** YOUR ASSIGNMENT **
Using the line that contains "Given: View the Pond Anti aging product order" as the start, restate each line word for word through the final line of the material below, and return only those.

** DATASET EXTRACT **
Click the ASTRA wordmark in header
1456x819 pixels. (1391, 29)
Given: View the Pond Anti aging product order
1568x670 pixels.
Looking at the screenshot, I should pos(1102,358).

** SOLUTION TO THE PROBLEM **
Given: View the Pond Anti aging product order
1568x670 pixels.
Looking at the screenshot, I should pos(1102,358).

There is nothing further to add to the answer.